Doctors warned the continued shortages could spark a public health crisis after the massive interruption in supplies to homes and businesses left about 36,000 people without running water.

A major effort has been set in motion to tackle the crisis, with Scotland sending in lorries carrying 160,000 litres of bottled water.

Some families have not had toilet or washing facilities for 11 days and almost 80 towns and villages have been affected across Northern Ireland after the thaw, which followed some of the coldest weather in living memory.

Anger at Northern Ireland Water (NIW), the government-owned supplier in the province, was growing as people queued with containers at water distribution centres.

"Every time we call Northern Ireland Water it's the same -- they have no idea when it will be turned on," James Lawson, from Lisburn, just south of Belfast, told the BBC.

"It's disgraceful and now becoming a health risk."

Lawson said he had been going to a leisure centre three miles (4.8 kilometres) away to collect water and had resorted to going to go to the toilet outside to save water.

Health experts warned that the lack of water for people to drink, wash and flush toilets meant the situation presented real health risks.

"This is really now a public health emergency," said Peter Maguire, a doctor in the province.

"People with young families have not been able to flush toilets and wash themselves, never mind get access to drinking water. It's just not good enough. What's happening is really not acceptable."

Leisure centres in the province are opening up to provide shower facilities and civil servants have been drafted in to call centres in support of staff answering thousands of queries from the public.

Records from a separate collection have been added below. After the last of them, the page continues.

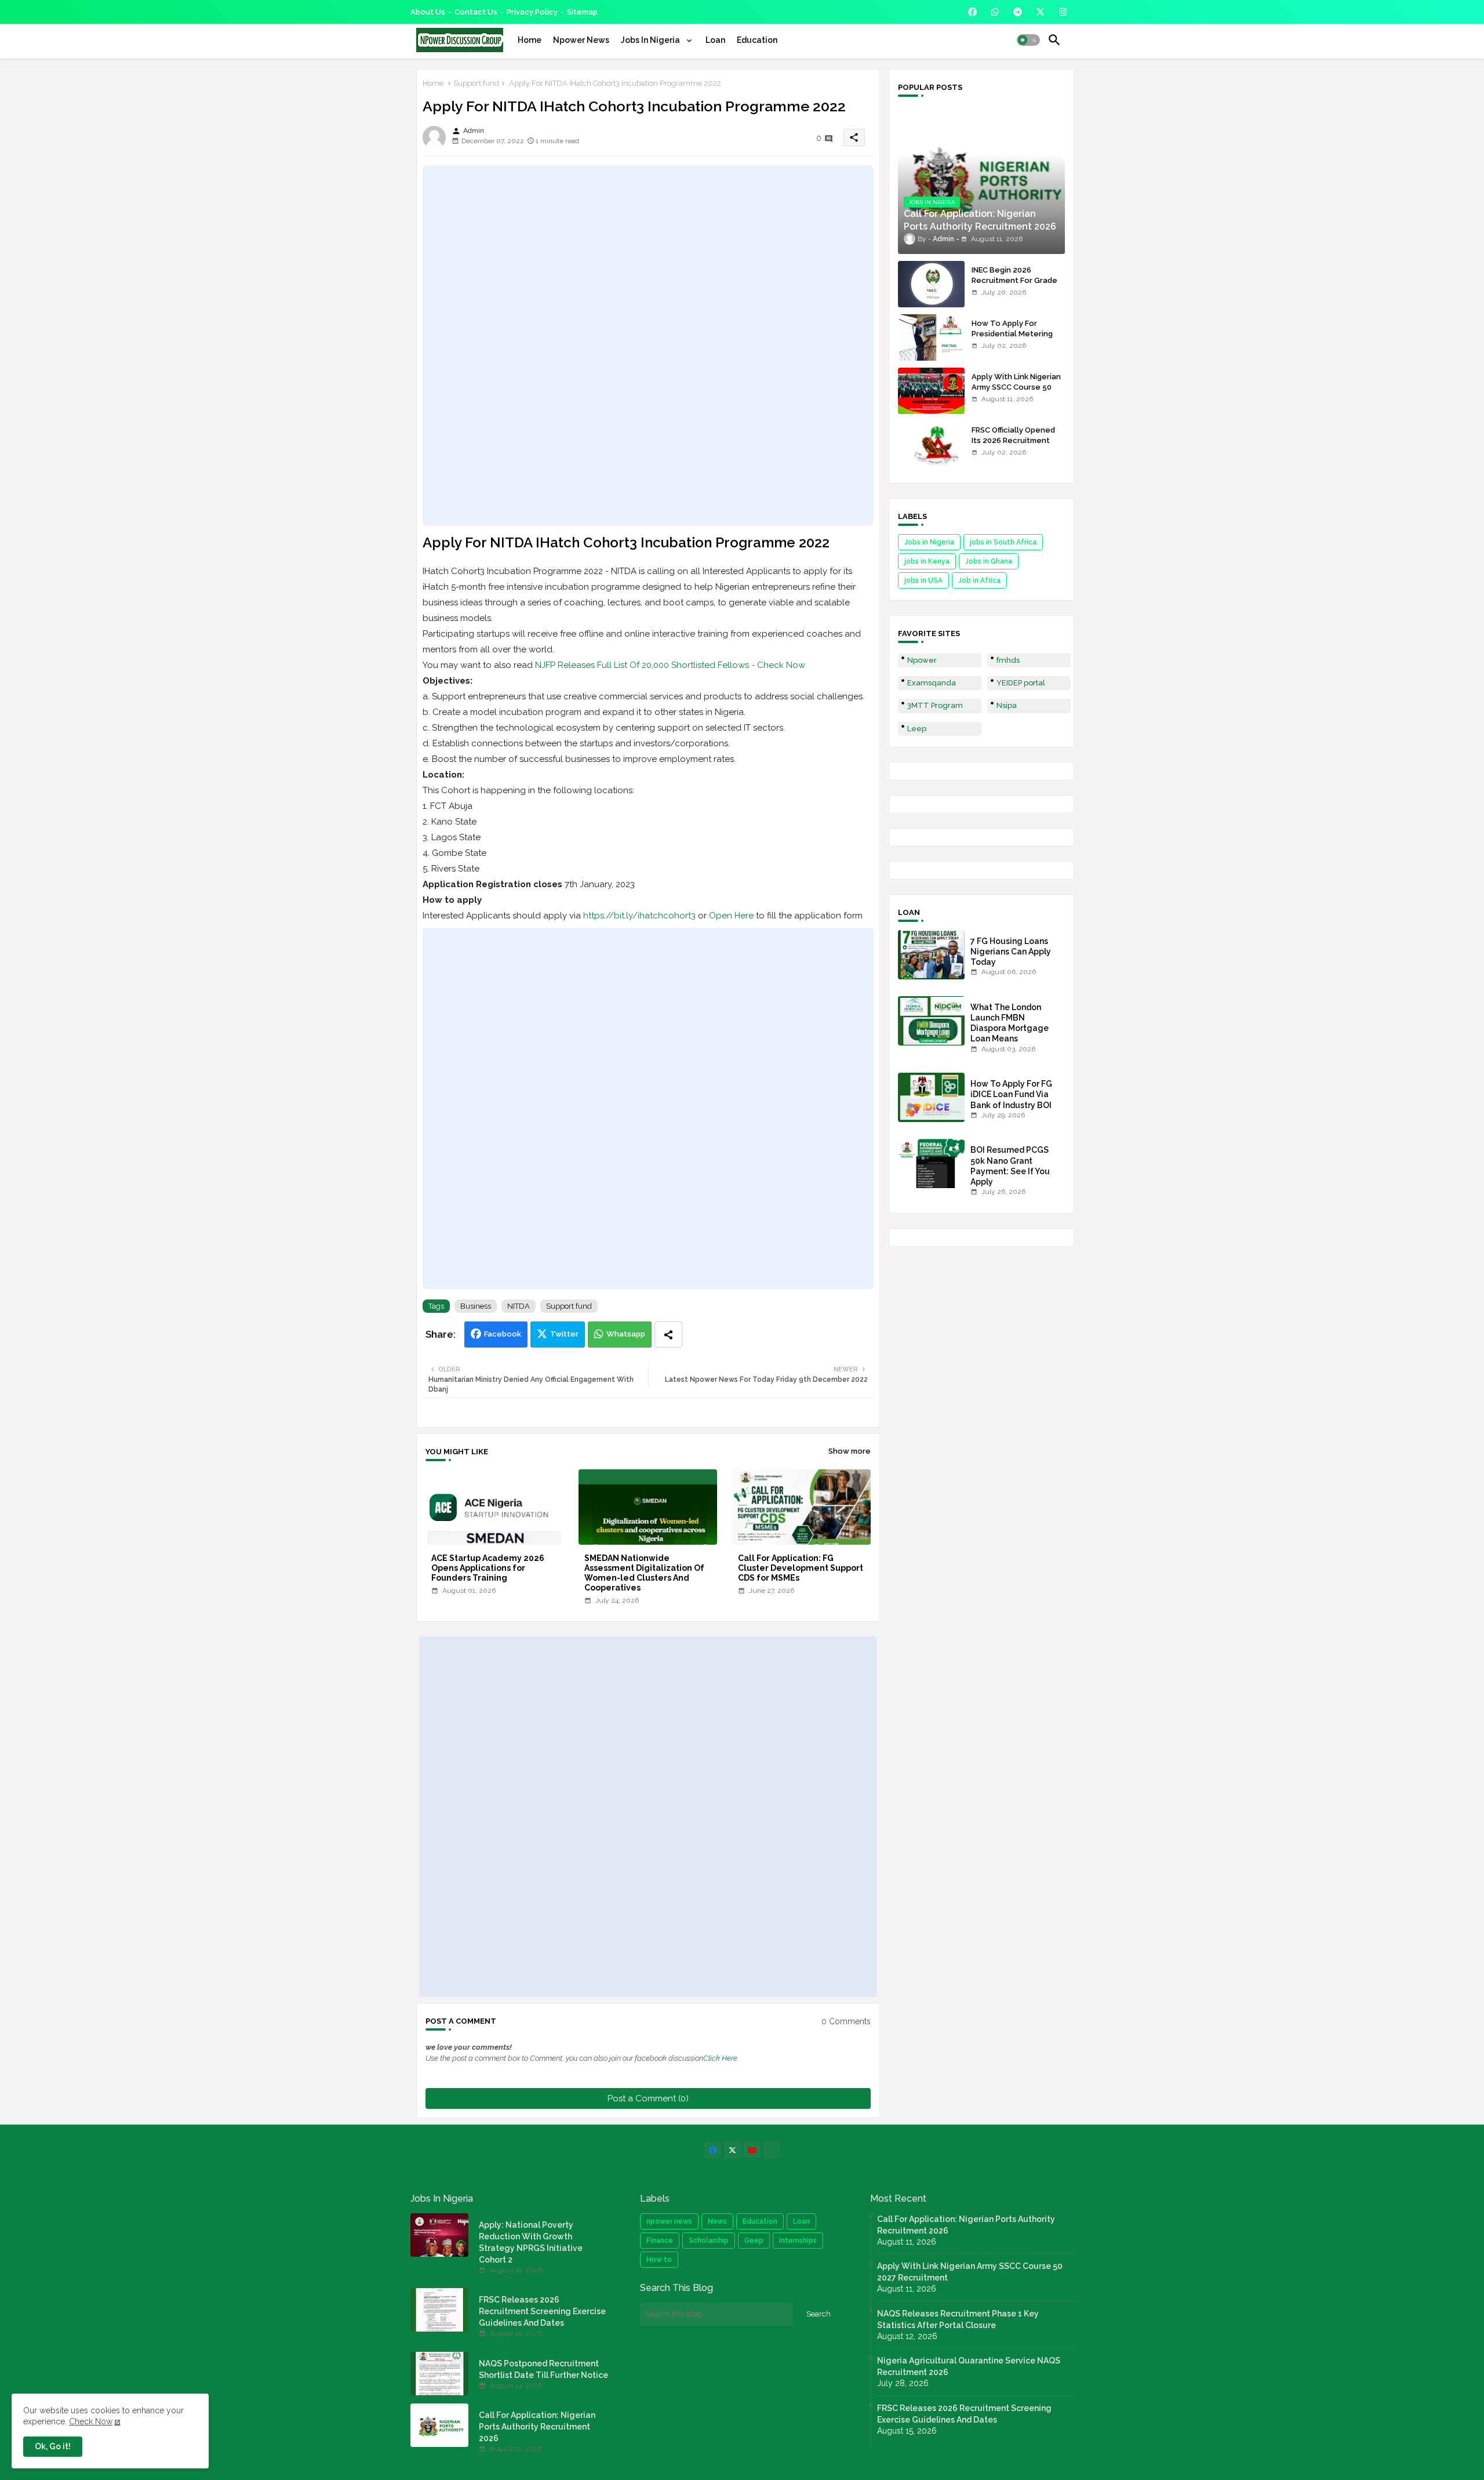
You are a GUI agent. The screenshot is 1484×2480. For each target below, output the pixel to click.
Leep (916, 728)
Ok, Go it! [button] (53, 2446)
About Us (427, 12)
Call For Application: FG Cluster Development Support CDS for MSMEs (800, 1567)
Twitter (564, 1334)
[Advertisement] (648, 345)
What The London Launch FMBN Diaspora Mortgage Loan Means (1009, 1023)
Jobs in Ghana (988, 561)
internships (798, 2240)
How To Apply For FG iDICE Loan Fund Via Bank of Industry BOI (1011, 1094)
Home (529, 40)
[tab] (529, 40)
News (717, 2221)
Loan (715, 40)
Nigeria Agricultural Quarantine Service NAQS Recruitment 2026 (968, 2366)
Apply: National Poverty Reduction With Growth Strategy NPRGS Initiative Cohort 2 (531, 2242)
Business (475, 1306)
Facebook (502, 1334)
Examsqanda (931, 682)
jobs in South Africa (1003, 542)
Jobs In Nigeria (651, 40)
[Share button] (668, 1334)
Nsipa (1006, 705)
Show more (849, 1451)
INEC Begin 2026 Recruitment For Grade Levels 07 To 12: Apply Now (1014, 286)
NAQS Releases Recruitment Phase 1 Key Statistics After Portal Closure (958, 2319)
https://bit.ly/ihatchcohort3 (639, 915)
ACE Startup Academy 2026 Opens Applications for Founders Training (487, 1567)
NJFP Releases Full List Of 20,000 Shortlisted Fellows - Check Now (670, 665)
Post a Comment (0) (648, 2098)
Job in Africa (979, 580)
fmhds (1008, 660)
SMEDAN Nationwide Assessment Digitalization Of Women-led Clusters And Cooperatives (644, 1572)
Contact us (475, 12)
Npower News (581, 40)
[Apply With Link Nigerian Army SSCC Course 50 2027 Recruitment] (931, 391)
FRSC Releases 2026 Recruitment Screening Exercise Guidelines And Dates (542, 2311)
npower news (669, 2221)
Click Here (720, 2058)
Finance (659, 2240)
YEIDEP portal (1020, 682)
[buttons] (972, 12)
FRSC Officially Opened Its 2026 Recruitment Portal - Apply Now (1013, 440)
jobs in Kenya (927, 561)
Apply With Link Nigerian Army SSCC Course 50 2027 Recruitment (1016, 387)
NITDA (518, 1306)
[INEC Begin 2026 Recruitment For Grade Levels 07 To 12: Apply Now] (931, 284)
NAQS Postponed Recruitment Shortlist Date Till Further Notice (543, 2369)
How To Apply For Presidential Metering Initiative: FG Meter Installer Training (1012, 339)
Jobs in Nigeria (929, 542)
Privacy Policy (532, 12)
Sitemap (582, 12)
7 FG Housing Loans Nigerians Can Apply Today (1010, 951)
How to (659, 2260)
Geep (753, 2240)
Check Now (90, 2421)
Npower (922, 660)
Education (757, 40)
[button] (1028, 40)
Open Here (731, 915)
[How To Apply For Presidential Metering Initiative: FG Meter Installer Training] (931, 337)
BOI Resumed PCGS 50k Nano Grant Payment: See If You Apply (1010, 1165)
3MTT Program (935, 705)
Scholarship (709, 2240)
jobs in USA (923, 580)
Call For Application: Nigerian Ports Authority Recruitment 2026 (537, 2426)
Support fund (476, 83)
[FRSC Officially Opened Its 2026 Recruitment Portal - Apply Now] (931, 444)
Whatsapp (625, 1334)
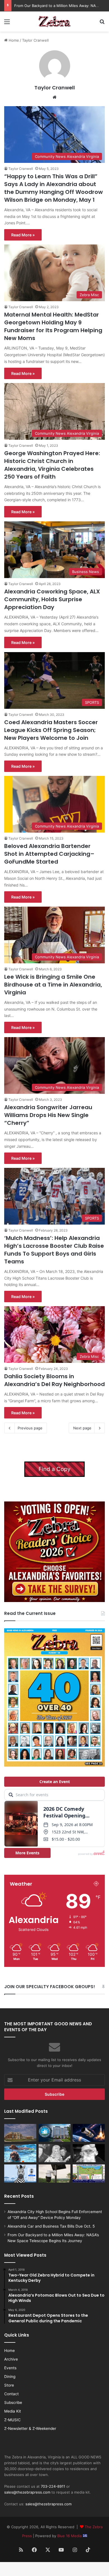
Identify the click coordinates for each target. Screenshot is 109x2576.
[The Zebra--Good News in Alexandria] (54, 21)
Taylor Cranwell (54, 87)
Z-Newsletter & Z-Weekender (30, 2428)
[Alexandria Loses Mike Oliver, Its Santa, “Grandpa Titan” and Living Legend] (89, 2153)
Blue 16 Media (70, 2536)
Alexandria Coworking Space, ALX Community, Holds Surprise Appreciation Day (52, 599)
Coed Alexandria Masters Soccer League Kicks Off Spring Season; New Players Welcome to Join (51, 730)
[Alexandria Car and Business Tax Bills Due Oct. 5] (55, 2133)
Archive (11, 2359)
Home (13, 40)
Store (9, 2385)
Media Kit (12, 2411)
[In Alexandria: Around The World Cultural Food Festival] (89, 2173)
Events (10, 2368)
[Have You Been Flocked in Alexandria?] (55, 2173)
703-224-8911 (53, 2486)
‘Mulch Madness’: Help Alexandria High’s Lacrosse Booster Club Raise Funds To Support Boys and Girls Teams (54, 1249)
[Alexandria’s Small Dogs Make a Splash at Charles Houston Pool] (20, 2153)
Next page (82, 1428)
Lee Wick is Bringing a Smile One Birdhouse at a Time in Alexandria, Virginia (53, 984)
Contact (11, 2394)
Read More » (23, 234)
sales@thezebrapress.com (27, 2492)
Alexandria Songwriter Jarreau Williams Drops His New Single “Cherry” (48, 1115)
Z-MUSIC (12, 2420)
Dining (9, 2376)
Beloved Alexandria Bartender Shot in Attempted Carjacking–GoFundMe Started (49, 854)
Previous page (30, 1428)
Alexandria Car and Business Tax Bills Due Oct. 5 (51, 2226)
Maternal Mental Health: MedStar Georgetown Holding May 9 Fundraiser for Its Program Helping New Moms (53, 326)
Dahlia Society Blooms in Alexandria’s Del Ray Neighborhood (54, 1380)
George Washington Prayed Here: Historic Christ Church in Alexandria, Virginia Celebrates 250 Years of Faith (52, 465)
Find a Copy (54, 1469)
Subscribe (13, 2402)
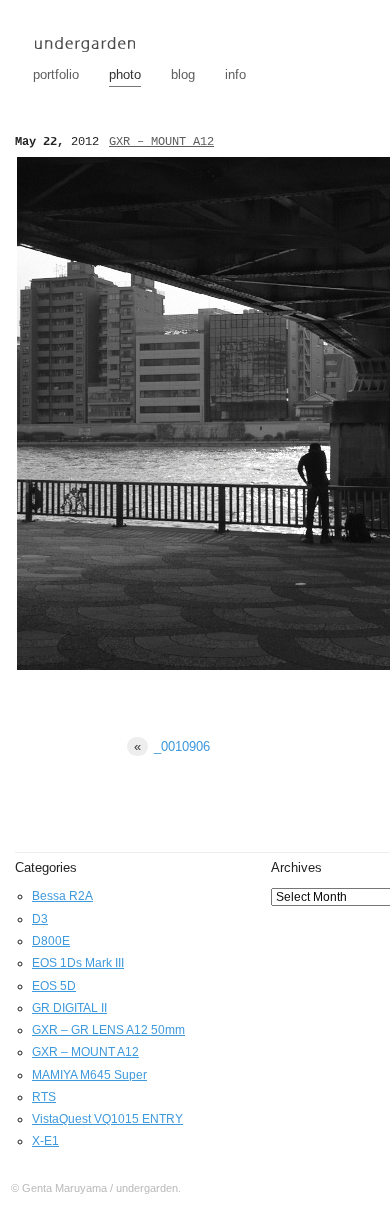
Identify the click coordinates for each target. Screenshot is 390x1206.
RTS (44, 1097)
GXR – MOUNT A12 (161, 142)
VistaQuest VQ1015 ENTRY (107, 1119)
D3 (40, 919)
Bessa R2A (62, 896)
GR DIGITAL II (69, 1008)
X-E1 (45, 1141)
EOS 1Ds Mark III (78, 963)
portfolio (56, 74)
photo (125, 74)
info (235, 74)
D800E (51, 941)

Northern Ireland's devolved administration will hold a crisis meeting in Belfast on Thursday to discuss what extra measures can be taken.

"People feel they were let down, and they were let down," admitted Deputy First Minster Martin McGuinness.

"NI Water's response was clearly inadequate and we are now looking urgently at what further measures can be taken to alleviate the problems people are facing," said a statement from the Northern Ireland government.

Pressure was growing on Laurence McKenzie, the chief executive of NIW, and the regional development minister Conor Murphy in the wake of the crisis.

McKenzie admitted there was "a lot for this organisation to learn" but blamed problems on the rapid change in temperatures, which he said went from well below freezing to 10 degrees Celsius (50 degrees Fahrenheit) in a short time.

NIW said late Wednesday that 95 percent of customers were getting water after supplies were increased to their highest ever level. It is expected to take a few days before repairs are complete and the system is back to normal.